Dataset rows:
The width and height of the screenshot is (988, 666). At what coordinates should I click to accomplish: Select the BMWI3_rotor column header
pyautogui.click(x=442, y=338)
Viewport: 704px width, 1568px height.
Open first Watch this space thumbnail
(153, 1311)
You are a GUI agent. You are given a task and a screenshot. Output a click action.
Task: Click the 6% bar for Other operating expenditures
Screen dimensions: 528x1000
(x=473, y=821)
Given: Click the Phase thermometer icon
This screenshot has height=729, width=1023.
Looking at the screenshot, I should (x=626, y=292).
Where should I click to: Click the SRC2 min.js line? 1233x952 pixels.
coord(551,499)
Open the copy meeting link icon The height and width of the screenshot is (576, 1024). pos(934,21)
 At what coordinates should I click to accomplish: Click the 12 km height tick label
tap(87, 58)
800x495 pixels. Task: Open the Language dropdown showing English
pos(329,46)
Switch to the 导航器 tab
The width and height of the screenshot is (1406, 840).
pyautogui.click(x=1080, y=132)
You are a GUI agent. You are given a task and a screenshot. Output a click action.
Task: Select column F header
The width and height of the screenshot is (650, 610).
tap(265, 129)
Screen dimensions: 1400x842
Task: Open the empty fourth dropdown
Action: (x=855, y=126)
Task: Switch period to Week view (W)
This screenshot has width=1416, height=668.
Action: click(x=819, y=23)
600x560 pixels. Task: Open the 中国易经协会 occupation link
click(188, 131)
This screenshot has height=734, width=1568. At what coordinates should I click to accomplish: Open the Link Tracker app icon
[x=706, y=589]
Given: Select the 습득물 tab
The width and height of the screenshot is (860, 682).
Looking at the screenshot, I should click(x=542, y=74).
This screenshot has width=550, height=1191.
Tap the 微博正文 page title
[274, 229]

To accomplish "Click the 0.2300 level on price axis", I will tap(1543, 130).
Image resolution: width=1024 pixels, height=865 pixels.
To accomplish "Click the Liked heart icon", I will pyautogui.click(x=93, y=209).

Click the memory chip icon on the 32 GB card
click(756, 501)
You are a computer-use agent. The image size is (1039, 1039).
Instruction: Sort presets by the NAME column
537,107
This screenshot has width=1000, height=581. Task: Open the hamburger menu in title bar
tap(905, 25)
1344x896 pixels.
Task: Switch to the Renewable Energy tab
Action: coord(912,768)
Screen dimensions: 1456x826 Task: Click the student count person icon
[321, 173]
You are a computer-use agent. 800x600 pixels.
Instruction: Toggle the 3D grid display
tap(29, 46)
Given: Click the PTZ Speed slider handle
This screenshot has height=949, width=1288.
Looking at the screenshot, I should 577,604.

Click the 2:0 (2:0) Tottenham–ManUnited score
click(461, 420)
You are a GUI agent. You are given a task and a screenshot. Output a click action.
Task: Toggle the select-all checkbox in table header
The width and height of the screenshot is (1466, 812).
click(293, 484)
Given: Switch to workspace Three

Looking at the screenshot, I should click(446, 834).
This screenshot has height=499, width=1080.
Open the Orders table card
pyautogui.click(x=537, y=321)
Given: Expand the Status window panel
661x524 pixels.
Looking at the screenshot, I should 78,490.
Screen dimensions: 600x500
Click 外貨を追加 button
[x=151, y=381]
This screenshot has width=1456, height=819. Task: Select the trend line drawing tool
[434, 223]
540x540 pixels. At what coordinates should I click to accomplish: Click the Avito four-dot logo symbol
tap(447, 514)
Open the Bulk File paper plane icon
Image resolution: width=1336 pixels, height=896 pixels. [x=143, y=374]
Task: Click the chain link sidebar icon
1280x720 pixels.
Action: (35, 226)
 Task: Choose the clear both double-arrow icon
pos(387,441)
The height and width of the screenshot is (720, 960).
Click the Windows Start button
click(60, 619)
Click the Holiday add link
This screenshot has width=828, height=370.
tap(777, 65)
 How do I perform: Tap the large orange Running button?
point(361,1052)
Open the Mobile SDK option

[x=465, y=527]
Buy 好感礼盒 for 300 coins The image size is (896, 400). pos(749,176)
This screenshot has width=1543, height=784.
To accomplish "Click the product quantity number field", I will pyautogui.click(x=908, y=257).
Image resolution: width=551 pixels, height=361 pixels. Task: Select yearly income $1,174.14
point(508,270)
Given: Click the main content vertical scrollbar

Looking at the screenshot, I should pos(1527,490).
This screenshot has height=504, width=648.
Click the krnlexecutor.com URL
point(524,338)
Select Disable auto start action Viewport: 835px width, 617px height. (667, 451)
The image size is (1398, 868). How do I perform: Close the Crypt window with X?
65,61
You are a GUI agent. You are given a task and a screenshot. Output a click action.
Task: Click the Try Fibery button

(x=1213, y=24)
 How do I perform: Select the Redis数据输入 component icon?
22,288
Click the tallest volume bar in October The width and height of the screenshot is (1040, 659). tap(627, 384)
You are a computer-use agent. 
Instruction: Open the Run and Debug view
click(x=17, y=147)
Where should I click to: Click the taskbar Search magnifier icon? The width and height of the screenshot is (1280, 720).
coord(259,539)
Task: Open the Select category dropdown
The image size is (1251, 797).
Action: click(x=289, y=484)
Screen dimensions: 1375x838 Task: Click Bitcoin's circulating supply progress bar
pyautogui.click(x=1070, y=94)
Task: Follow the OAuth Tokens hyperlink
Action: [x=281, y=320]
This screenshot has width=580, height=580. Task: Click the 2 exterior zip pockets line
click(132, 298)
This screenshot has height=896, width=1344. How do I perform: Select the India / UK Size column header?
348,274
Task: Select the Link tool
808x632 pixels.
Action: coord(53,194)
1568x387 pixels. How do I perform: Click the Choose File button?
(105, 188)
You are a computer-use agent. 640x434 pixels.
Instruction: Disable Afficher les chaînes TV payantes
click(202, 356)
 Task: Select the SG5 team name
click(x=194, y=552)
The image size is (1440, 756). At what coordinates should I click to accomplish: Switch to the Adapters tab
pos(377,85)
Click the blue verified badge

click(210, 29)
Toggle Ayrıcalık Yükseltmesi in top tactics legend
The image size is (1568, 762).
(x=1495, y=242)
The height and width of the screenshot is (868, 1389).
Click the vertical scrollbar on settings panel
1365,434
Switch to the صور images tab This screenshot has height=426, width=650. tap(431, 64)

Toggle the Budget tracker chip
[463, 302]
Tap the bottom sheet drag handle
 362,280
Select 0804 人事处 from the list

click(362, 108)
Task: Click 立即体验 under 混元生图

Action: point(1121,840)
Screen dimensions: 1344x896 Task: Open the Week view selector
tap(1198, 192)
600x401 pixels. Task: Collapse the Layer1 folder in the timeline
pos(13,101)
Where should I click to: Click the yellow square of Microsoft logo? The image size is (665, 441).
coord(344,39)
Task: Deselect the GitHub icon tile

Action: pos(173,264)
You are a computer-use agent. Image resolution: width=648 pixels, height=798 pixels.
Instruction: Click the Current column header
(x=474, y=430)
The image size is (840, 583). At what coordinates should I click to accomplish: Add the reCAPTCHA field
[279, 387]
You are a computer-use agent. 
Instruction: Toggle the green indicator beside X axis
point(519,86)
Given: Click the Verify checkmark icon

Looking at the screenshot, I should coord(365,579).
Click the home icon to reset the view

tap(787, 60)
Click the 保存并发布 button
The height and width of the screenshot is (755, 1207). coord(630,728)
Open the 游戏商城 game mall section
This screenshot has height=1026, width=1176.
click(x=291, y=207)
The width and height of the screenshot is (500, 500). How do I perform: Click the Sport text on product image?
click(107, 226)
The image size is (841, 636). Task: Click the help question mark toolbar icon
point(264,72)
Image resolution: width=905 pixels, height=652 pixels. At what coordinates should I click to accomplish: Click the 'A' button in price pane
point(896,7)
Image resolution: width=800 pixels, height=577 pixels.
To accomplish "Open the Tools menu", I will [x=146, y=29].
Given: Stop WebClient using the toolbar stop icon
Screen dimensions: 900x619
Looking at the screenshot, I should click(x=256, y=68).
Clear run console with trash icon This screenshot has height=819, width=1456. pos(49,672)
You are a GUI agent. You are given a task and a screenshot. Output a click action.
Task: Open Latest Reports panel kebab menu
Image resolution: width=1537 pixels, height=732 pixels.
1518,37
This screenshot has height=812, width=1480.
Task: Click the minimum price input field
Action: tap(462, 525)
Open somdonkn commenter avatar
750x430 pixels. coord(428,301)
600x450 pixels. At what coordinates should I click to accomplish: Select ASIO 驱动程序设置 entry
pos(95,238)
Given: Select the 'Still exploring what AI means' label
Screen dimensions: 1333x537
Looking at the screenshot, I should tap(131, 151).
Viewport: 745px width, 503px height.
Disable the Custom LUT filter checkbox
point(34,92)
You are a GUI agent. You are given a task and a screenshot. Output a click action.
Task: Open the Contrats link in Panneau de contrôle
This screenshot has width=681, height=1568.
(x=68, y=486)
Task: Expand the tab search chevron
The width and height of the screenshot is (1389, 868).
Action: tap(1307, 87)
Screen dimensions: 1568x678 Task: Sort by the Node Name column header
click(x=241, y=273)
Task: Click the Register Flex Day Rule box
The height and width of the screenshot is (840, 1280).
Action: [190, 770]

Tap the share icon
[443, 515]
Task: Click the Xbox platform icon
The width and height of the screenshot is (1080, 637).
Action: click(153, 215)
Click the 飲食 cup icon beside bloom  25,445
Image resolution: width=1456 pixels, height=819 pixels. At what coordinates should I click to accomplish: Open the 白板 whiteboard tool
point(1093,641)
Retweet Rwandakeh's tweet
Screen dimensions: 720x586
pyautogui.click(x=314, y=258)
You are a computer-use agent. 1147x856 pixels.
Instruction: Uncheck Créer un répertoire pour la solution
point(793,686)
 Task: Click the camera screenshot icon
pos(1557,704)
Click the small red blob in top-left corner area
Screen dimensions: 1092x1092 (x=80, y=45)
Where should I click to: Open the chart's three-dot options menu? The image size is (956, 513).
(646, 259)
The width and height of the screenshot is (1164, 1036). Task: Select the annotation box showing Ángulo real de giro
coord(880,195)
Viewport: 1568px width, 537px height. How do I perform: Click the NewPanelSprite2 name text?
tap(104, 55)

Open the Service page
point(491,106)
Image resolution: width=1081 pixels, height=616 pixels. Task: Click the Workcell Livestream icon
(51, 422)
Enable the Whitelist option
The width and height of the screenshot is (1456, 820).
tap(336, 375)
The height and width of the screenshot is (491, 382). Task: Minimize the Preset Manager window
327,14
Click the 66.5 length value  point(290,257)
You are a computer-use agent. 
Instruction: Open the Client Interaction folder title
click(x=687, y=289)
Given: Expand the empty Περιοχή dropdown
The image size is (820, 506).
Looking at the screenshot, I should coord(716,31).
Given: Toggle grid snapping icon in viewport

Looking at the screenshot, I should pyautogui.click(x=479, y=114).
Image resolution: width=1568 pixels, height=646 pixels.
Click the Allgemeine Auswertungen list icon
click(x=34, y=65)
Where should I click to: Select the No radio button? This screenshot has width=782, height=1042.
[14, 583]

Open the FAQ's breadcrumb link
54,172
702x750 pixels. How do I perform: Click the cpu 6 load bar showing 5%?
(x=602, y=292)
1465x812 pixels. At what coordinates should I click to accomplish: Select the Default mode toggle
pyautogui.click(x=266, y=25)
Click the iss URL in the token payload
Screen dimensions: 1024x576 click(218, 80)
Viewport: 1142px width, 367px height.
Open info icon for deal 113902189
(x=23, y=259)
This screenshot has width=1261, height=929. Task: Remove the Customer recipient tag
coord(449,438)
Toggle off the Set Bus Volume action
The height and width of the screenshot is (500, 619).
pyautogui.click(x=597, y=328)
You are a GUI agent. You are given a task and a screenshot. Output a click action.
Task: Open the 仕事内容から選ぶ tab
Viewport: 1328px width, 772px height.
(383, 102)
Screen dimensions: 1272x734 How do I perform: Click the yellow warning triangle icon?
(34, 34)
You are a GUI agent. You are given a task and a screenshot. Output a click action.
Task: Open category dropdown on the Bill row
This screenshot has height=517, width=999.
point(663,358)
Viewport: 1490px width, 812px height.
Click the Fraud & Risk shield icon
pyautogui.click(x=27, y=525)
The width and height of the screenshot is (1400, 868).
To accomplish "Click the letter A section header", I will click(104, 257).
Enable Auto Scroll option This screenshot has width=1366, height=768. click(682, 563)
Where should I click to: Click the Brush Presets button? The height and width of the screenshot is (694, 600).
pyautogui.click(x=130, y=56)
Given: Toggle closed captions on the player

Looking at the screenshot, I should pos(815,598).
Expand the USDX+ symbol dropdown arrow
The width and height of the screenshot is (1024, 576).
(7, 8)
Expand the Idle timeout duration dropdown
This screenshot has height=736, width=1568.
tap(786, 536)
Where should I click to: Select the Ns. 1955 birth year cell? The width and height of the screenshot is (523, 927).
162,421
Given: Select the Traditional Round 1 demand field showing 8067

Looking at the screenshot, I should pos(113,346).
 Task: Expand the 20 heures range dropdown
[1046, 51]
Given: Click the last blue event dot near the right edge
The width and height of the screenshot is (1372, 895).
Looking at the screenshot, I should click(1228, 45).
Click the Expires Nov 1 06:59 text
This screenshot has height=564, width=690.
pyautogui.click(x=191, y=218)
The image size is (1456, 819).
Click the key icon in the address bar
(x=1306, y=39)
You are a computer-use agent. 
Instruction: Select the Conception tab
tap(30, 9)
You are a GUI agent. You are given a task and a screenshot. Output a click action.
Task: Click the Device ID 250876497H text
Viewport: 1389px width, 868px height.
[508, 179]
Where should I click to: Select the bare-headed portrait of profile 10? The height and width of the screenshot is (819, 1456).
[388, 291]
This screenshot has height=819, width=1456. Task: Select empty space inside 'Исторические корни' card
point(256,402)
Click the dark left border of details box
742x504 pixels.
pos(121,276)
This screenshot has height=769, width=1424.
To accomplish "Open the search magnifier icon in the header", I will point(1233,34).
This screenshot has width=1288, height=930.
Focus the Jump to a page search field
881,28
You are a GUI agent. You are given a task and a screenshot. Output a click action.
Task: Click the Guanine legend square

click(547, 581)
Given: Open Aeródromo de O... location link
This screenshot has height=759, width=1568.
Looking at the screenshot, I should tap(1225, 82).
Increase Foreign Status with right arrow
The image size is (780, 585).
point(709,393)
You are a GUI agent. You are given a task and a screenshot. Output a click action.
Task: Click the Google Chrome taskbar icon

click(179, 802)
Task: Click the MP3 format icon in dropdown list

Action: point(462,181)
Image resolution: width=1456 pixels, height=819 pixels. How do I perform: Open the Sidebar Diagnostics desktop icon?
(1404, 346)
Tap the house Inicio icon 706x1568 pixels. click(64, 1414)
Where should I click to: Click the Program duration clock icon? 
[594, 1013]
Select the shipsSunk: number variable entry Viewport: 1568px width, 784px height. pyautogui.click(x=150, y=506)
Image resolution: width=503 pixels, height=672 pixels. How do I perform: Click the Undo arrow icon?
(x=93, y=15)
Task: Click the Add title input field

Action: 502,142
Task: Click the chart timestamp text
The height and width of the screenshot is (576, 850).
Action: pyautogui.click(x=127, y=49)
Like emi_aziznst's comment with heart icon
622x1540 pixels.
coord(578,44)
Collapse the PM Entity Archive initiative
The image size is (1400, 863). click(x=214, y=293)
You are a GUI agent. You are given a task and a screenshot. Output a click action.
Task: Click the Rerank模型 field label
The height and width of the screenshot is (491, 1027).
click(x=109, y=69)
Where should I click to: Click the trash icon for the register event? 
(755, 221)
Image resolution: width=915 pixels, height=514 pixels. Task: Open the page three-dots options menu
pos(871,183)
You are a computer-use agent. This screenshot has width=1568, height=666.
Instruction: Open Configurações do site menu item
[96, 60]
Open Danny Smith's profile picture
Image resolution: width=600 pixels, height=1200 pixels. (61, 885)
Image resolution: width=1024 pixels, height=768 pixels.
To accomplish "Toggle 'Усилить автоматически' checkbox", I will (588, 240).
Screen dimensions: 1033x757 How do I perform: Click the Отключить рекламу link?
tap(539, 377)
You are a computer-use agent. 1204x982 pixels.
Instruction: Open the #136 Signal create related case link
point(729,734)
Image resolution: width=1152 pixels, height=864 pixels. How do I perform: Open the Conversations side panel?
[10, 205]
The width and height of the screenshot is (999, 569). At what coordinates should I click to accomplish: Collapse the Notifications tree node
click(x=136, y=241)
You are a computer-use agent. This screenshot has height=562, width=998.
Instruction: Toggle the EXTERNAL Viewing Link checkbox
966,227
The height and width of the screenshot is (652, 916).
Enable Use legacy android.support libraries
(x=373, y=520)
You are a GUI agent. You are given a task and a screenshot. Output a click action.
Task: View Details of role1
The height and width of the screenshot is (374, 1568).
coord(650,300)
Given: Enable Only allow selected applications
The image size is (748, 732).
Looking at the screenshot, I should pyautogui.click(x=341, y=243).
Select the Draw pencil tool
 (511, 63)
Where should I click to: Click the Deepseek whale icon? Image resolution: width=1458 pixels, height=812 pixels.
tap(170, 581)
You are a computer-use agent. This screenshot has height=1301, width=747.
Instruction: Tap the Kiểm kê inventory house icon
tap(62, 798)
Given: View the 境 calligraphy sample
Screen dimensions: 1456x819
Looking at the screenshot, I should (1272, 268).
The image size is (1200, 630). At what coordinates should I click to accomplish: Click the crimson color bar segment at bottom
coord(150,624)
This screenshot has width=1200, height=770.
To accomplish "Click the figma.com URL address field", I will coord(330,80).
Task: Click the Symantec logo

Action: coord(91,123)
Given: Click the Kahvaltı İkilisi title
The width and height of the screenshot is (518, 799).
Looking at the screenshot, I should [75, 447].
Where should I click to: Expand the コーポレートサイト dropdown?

What to produce: Write out, word for word, the part of the data that opens with the line containing "Where should I click to: Open" and closes with the line containing "tap(336, 375)", including both of those lines.

Response below:
Where should I click to: Open the chart's three-dot options menu? The image size is (956, 513).
(646, 259)
The width and height of the screenshot is (1164, 1036). Task: Select the annotation box showing Ángulo real de giro
coord(880,195)
Viewport: 1568px width, 537px height. How do I perform: Click the NewPanelSprite2 name text?
tap(104, 55)

Open the Service page
point(491,106)
Image resolution: width=1081 pixels, height=616 pixels. Task: Click the Workcell Livestream icon
(51, 422)
Enable the Whitelist option
The width and height of the screenshot is (1456, 820).
tap(336, 375)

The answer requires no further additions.